Menurut Suparna, Service Manager bengkel resmi Toyota Auto2000 Cilandak, Jakarta Selatan, ciri minyak rem yang sudah perlu dikuras total dapat dirasakan saat pengereman. Pedal rem akan terasa lebih dalam saat diinjak dibanding kondisi normal.
Gejala tersebut muncul karena kualitas minyak rem sudah menurun. Kandungan uap air yang semakin banyak di dalam minyak rem juga menjadi salah satu penyebab utama.
Dalam perawatan berkala, pengurasan total minyak rem idealnya mengikuti buku manual kendaraan. Interval yang disebutkan adalah setiap 40.000 km atau 2 tahun.
Patokan itu menjadi acuan penting, terutama untuk mobil bekas yang riwayat servisnya tidak selalu jelas. Jika pemilik baru tidak mengetahui kapan terakhir minyak rem diganti, pemeriksaan kondisinya menjadi langkah yang perlu diprioritaskan.
Tanda yang Bisa Dilihat Langsung
Selain dari rasa pedal rem, kondisi minyak rem juga bisa diperiksa secara visual. Pengecekan ini dapat dilakukan langsung melalui tangki reservoir.
Jika warna minyak rem sudah berubah dan terlihat agak keruh, kondisi itu menjadi pertanda cairan tersebut sudah perlu dikuras. Perubahan tampilan fisik ini menunjukkan minyak rem tidak lagi berada dalam kondisi prima.
Pemeriksaan visual memang bisa memberi petunjuk awal dengan cepat. Namun, cara ini tetap perlu dibaca bersama gejala saat pengereman agar penilaian kondisi minyak rem lebih tepat.
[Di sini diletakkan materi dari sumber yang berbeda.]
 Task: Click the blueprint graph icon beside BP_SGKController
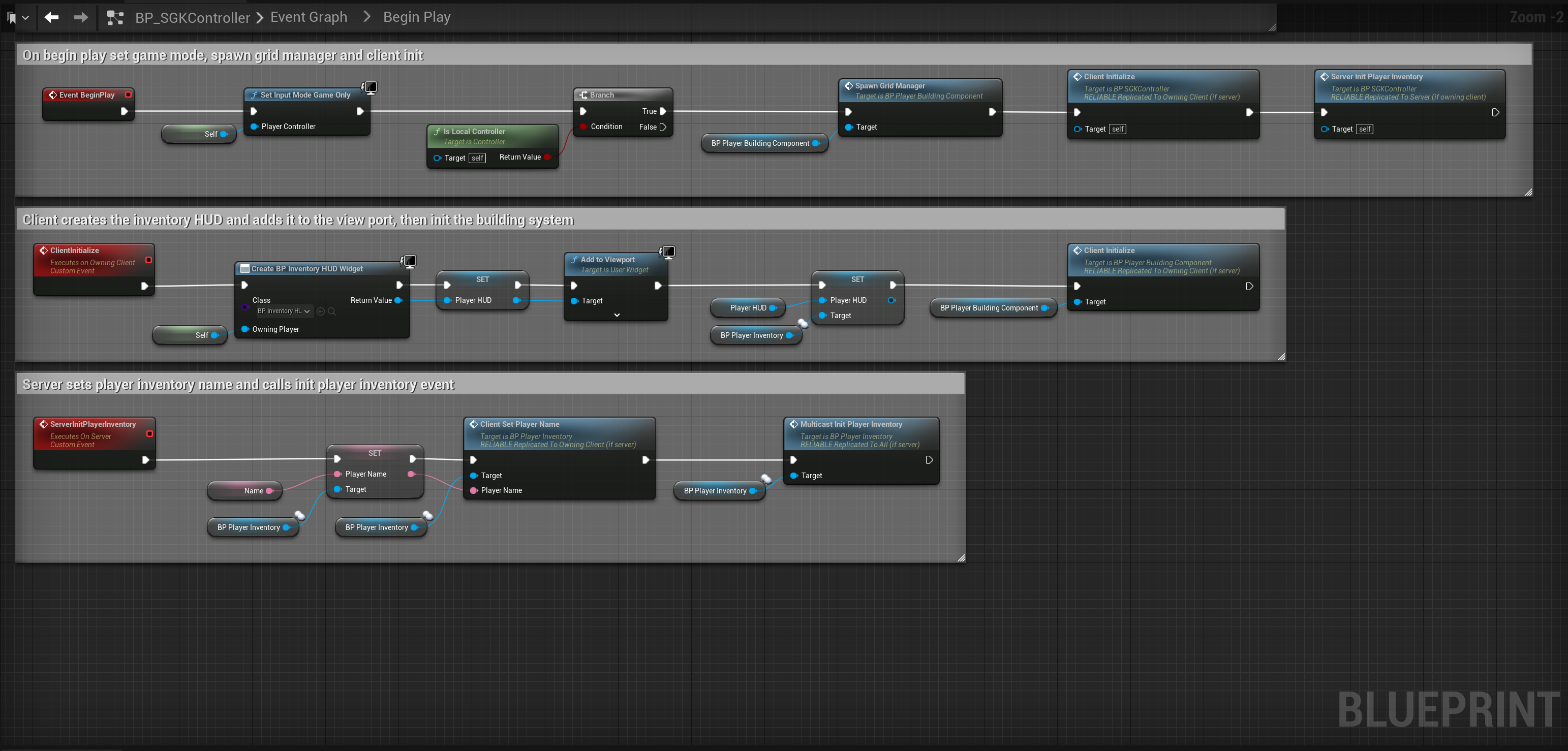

Suparna menjelaskan, pemeriksaan yang lebih akurat dapat dilakukan dengan alat bernama brake fluid tester. Alat ini dipakai untuk membaca kadar uap air yang terkandung di dalam minyak rem.
Keberadaan uap air di dalam minyak rem menjadi faktor penting karena berkaitan langsung dengan penurunan kualitas cairan. Saat kadarnya terlalu tinggi, kemampuan minyak rem tidak lagi sebaik saat masih baru.
Batas yang Perlu Diwaspadai
Brake fluid tester memberikan gambaran yang lebih jelas soal kondisi aktual minyak rem. Jika kadar uap air melebihi 4 persen, minyak rem sudah perlu dikuras dan diganti.
Angka tersebut menjadi acuan teknis yang membantu pemilik mobil bekas mengambil keputusan. Jadi, pemeriksaan tidak hanya mengandalkan perasaan saat mengerem atau perubahan warna cairan semata.
Bagi pengguna mobil bekas, kombinasi tiga indikator ini layak diperhatikan bersama. Pedal rem yang terasa lebih dalam, warna minyak rem yang keruh, dan kadar uap air di atas ambang batas merupakan sinyal kuat bahwa pengurasan total sudah dibutuhkan.
Langkah ini juga relevan untuk kendaraan yang tampak masih normal dari luar. Sebab, penurunan kualitas minyak rem tidak selalu langsung terlihat tanpa pemeriksaan yang teliti.
Kenapa Mobil Bekas Perlu Lebih Waspada
Mobil bekas sering datang dengan kondisi perawatan yang berbeda-beda. Karena itu, pengecekan minyak rem menjadi bagian penting setelah kendaraan berpindah tangan.
Pemilik baru sebaiknya tidak hanya berfokus pada mesin atau kaki-kaki. Sistem pengereman, termasuk kondisi minyak rem, juga harus masuk daftar pemeriksaan awal.
Jika interval 40.000 km atau 2 tahun sudah terlewati, penggantian biasanya tidak perlu ditunda. Apalagi bila gejala pada pedal rem mulai terasa atau warna cairannya sudah berubah.
Pemeriksaan reservoir bisa menjadi langkah awal yang sederhana. Setelah itu, hasilnya dapat dipastikan lagi dengan brake fluid tester untuk melihat kadar uap air secara lebih akurat.
Dengan begitu, keputusan menguras total minyak rem tidak dibuat berdasarkan perkiraan semata. Ada tanda rasa saat pengereman, perubahan fisik cairan, dan data kadar uap air yang bisa dijadikan dasar.